In 1957, Achille Mbembe was born in the midst of a “dirty war” waged by France to crush the Union of the Peoples of Cameroon. With France’s ultimate failure, the Republic of Cameroon won independence in 1960. After earning his Ph.D. in history from the Sorbonne, Mbembe established himself as a major voice in French critical theory.
Renowned for his reworking of vast sweeps of philosophical and political thought from a postcolonial perspective, Mbembe’s translated books include On the Postcolony (2001), Critique of Black Reason (2016), Necropolitics (2019) and Out of the Dark Night (2021). His 2003 article “Necropolitics” is a powerful intervention into topics largely dominated by figures such as Michel Foucault and Giorgio Agamben. Ideas with relevance to political theology, such as the power of the commandment, a theology of catastrophe, and the use of God language to represent the Real are under-appreciated aspects of his work. I will explore Mbembe’s corpus through his account of postcolonial thinking, sovereignty, and the place of Africa in modernity.
A through line of Mbembe’s work is evident in Necropolitics, where he asks, “If ultimately humanity exists only through being in and of the world, can we found a relation with others based on the reciprocal recognition of our common vulnerability and finitude?” (3).
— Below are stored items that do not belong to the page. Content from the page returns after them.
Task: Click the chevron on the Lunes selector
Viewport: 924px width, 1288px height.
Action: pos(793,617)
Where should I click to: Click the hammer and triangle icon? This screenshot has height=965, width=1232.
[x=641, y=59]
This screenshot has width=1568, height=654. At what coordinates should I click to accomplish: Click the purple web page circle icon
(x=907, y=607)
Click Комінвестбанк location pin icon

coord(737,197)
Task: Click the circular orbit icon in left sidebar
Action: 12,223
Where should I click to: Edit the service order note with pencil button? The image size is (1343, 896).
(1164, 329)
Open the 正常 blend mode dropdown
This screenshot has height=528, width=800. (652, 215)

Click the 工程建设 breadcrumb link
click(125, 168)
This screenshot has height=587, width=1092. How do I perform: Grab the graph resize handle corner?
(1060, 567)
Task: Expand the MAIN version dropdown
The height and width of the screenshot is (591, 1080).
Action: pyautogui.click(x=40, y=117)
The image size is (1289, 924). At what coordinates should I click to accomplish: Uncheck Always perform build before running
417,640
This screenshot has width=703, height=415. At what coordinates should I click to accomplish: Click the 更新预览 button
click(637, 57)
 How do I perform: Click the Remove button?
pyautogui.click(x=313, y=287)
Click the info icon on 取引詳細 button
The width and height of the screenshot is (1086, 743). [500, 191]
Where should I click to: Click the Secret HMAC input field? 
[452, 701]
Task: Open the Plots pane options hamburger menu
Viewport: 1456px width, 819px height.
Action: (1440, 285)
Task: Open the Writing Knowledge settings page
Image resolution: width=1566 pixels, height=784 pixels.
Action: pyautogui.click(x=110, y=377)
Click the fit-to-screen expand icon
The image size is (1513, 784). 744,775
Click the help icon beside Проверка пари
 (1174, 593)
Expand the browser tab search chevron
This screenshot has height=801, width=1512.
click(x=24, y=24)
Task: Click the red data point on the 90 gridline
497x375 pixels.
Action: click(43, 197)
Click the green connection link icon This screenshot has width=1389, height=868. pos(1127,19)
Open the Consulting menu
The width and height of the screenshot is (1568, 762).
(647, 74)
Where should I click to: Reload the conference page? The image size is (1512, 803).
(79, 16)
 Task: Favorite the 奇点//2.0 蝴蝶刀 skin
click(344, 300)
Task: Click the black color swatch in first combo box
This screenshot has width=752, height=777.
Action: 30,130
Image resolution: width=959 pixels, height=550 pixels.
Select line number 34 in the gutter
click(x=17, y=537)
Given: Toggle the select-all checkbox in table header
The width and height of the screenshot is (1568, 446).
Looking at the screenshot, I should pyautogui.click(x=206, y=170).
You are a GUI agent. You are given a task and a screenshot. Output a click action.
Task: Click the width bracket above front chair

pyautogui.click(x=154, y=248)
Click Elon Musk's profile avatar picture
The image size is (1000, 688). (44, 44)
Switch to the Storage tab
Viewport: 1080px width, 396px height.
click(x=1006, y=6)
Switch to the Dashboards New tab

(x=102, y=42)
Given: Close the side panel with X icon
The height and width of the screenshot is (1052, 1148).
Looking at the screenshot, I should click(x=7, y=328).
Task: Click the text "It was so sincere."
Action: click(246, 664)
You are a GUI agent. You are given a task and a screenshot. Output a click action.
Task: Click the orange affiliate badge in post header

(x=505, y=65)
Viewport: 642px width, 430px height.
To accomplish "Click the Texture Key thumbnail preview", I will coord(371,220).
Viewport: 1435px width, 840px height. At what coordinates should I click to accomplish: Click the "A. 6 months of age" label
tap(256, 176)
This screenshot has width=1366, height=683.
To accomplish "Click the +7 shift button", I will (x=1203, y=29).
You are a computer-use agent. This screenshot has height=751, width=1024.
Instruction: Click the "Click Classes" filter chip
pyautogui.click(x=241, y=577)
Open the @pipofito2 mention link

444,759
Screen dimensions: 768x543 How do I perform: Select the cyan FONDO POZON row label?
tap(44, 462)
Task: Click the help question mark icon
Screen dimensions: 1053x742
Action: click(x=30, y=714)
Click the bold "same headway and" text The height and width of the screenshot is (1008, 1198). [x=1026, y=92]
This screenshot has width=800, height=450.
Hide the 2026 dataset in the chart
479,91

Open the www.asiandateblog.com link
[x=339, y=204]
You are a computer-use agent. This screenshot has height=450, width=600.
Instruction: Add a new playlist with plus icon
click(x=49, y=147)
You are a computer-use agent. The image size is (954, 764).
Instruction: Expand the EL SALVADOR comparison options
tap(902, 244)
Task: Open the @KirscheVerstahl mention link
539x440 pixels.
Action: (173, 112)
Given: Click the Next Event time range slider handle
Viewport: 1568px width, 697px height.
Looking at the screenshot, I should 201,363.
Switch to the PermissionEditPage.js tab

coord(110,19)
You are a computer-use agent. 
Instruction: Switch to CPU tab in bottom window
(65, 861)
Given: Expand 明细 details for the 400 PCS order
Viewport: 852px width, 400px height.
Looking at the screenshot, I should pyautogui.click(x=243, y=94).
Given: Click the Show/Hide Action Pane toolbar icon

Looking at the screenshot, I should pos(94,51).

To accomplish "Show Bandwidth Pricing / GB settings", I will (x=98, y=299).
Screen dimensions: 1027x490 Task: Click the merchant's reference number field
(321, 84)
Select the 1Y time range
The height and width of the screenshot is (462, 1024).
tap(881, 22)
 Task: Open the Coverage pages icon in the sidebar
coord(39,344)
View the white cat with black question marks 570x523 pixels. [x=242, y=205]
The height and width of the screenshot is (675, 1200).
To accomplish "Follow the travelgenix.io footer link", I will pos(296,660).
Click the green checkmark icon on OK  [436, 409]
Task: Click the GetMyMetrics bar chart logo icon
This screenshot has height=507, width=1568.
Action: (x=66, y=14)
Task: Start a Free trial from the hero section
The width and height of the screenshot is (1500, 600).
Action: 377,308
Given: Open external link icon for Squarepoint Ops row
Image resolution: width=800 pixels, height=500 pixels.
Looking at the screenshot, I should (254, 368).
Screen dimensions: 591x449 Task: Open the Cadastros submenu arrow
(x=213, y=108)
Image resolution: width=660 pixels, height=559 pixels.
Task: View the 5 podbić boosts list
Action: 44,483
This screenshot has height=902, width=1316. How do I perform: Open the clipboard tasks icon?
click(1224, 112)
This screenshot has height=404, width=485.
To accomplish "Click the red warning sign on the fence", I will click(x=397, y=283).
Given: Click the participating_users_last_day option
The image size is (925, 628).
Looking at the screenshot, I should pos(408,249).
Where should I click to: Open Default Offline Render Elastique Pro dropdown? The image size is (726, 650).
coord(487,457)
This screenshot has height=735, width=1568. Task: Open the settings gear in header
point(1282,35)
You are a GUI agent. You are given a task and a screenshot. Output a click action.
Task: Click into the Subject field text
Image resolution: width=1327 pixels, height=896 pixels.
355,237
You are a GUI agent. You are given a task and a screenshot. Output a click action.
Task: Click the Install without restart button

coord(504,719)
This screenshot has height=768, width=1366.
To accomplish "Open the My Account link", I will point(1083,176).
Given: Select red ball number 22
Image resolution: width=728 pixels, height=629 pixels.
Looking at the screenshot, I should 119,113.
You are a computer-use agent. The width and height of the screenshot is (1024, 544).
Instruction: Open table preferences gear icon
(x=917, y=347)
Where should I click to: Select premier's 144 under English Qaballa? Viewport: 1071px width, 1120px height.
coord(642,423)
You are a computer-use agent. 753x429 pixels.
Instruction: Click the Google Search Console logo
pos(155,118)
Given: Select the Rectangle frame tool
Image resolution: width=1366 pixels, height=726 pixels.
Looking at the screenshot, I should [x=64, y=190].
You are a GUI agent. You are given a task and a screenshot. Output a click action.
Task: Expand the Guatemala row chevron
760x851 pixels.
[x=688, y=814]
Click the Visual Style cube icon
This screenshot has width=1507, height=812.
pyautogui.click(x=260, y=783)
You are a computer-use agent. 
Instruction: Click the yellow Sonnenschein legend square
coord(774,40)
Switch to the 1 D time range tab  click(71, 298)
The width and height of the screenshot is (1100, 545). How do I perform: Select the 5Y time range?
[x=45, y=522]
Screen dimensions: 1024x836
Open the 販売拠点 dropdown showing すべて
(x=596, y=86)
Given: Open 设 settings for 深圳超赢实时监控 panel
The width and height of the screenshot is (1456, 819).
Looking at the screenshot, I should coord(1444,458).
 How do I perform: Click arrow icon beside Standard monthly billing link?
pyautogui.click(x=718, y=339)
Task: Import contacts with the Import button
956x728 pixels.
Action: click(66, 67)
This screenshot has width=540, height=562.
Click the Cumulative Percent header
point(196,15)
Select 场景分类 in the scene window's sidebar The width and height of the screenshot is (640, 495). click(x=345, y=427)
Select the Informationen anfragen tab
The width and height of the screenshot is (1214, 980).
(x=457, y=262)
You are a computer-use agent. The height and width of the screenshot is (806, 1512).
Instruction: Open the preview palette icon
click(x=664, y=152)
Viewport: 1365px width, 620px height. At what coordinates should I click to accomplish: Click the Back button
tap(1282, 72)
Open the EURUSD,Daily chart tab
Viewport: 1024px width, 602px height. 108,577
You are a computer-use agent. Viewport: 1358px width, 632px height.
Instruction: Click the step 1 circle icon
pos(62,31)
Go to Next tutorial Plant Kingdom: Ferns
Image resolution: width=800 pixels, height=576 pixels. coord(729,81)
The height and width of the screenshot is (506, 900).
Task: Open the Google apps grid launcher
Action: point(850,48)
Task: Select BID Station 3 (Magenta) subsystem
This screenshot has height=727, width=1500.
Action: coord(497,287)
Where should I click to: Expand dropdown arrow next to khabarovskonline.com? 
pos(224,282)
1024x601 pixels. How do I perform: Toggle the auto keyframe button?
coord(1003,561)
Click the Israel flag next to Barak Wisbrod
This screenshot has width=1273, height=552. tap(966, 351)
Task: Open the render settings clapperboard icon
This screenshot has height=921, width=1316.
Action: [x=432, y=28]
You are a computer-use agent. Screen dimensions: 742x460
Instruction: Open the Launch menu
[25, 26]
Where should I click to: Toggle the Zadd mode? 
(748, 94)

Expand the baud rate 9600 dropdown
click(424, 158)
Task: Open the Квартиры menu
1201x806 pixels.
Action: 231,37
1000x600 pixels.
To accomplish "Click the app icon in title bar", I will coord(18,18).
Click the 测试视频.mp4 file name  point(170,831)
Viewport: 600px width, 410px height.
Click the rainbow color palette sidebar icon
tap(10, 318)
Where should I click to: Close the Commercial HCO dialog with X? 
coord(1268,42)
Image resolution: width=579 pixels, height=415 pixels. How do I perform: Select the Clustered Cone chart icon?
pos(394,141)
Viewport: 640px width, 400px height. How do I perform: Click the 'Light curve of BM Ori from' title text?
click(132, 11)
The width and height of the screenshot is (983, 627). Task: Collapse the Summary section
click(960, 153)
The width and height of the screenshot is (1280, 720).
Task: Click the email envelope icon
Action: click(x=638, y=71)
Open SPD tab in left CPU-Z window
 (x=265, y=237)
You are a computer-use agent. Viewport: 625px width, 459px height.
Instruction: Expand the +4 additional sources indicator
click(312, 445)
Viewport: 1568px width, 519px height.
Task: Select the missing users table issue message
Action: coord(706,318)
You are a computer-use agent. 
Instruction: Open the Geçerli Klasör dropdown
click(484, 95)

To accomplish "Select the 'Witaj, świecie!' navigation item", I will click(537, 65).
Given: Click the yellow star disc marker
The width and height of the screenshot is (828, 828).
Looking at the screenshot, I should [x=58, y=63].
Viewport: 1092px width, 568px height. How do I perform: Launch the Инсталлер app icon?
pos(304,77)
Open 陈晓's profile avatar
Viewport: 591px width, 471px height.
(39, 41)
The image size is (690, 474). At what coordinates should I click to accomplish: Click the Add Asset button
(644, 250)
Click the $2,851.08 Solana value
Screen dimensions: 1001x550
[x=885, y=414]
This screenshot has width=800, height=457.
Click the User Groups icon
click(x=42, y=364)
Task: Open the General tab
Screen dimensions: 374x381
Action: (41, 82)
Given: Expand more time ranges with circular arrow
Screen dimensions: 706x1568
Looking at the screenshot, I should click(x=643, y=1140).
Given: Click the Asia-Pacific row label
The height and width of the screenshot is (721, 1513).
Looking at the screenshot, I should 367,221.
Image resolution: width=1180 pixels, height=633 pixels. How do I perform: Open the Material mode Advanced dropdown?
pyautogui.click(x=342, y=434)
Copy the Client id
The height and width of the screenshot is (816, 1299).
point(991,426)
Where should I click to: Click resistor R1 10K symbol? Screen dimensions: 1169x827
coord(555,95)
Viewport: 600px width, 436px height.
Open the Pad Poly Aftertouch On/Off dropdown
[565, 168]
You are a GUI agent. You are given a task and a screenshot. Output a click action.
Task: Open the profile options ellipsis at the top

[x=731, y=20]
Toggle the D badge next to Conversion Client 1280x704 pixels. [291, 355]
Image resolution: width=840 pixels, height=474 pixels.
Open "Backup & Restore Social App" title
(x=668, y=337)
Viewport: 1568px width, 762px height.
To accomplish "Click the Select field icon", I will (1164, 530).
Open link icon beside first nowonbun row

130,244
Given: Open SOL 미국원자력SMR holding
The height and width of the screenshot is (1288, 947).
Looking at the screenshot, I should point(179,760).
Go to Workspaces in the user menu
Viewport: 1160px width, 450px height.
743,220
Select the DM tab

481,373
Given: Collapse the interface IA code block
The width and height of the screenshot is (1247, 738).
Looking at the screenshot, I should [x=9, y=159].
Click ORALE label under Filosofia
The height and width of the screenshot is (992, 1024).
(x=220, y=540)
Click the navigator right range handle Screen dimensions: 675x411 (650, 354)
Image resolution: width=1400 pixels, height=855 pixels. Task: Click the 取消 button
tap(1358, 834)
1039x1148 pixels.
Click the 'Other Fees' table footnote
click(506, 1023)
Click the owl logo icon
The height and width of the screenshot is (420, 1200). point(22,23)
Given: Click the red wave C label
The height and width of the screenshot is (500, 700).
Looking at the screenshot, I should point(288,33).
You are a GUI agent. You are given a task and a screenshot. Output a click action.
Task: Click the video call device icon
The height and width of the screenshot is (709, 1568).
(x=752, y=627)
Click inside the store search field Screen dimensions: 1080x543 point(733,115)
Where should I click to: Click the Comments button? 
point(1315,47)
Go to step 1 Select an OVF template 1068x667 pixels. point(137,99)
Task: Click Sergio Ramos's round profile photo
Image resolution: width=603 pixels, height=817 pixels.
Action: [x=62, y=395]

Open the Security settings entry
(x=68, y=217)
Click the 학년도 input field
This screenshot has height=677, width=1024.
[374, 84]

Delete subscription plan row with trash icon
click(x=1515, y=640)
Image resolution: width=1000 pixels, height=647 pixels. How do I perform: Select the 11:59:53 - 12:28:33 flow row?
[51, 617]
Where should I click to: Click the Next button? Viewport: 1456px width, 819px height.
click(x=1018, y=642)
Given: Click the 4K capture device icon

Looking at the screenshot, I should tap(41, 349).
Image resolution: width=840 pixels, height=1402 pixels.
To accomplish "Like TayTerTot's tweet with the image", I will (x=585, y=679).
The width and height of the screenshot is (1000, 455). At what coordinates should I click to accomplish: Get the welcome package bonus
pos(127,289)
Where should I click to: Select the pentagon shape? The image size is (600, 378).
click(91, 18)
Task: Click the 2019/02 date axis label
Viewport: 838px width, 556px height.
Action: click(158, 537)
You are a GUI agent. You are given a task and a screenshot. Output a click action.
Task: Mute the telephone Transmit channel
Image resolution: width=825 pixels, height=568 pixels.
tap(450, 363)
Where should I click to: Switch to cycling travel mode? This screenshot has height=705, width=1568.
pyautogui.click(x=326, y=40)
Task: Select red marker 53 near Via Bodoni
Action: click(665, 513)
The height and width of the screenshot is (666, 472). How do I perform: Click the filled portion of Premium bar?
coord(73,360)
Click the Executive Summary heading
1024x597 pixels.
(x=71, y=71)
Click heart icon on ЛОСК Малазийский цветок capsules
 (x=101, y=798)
Mbembe mines the historical and conceptual legacies that sustain denials of a shared humanity. His work examines and meditates on the relations of domination and enmity marking our time. A key aspect of this work is what Mbembe terms “postcolonial thinking.” This includes interrogating the philosophical, symbolic, and affective tools reconciling modernity’s triumphant humanism with the suffering of people under colonization.
Critical to this project is the dismantling of Western subjectivity as an identity rooted in a self-referential essentialism. This opens a space for postcolonial thinking in which identity is co-constituted through forms of multiplicity. This critique of Western humanism is not an end in itself. Mbembe’s corpus is filled with an eschatological impulse that bears the imprint of revolutionary and psychiatrist Frantz Fanon.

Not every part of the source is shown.